**Problem statement**
Which lines in the listing below contain the string "Facebook"? Gather every one of them.
____ Input rows
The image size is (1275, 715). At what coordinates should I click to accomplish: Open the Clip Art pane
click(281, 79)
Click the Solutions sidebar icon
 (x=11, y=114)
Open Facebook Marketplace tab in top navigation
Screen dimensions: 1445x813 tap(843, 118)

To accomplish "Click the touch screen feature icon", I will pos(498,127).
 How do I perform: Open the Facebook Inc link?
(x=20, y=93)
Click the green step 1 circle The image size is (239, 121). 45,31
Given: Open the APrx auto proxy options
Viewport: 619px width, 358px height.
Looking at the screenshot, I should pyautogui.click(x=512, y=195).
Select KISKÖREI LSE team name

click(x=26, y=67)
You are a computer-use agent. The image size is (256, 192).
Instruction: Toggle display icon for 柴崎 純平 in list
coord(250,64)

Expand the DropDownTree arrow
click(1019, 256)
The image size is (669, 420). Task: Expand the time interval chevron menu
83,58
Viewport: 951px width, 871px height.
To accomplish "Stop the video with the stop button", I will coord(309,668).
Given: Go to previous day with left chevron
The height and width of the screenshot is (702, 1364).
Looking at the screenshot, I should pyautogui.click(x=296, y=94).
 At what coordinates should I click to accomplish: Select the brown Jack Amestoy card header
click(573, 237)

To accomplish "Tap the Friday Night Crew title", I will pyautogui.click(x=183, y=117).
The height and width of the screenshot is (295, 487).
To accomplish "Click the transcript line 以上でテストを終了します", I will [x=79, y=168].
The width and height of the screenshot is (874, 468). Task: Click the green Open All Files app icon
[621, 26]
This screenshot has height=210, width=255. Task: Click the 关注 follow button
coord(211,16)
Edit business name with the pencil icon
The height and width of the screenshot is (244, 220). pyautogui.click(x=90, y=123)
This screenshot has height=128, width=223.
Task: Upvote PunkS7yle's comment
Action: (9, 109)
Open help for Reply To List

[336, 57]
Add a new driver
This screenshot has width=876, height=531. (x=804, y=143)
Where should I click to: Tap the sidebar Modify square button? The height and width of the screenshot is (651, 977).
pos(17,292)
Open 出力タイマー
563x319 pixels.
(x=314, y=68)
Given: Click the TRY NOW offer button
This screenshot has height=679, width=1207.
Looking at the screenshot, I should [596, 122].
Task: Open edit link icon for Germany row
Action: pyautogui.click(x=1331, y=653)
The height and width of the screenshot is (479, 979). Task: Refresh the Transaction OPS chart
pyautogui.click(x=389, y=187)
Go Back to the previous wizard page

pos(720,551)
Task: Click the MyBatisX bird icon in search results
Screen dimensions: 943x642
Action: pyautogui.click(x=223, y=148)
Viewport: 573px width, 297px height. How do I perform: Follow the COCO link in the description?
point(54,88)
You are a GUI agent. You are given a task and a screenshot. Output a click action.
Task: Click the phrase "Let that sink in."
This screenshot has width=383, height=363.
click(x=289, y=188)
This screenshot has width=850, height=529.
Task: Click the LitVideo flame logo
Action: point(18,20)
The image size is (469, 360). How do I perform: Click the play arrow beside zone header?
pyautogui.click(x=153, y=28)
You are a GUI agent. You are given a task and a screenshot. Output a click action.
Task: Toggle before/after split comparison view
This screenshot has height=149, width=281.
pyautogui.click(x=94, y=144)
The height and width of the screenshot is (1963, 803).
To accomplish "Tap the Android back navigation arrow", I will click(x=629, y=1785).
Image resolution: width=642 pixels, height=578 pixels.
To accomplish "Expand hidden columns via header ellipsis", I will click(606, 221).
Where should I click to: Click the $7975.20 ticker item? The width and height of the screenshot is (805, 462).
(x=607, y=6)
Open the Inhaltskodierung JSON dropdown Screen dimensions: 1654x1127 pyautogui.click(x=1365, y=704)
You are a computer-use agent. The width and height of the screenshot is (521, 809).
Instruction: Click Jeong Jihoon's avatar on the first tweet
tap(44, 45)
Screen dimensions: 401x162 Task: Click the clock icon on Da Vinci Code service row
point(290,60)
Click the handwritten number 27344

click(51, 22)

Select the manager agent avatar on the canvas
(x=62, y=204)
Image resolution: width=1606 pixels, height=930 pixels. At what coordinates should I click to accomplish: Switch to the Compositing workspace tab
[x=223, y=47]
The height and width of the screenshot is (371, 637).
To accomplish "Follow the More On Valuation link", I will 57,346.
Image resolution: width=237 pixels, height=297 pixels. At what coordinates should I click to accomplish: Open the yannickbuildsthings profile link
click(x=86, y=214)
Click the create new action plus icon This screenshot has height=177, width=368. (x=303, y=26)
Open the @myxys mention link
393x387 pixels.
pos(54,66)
________
**Task output**
Open Facebook Marketplace tab in top navigation
 How do I perform: Open the Facebook Inc link?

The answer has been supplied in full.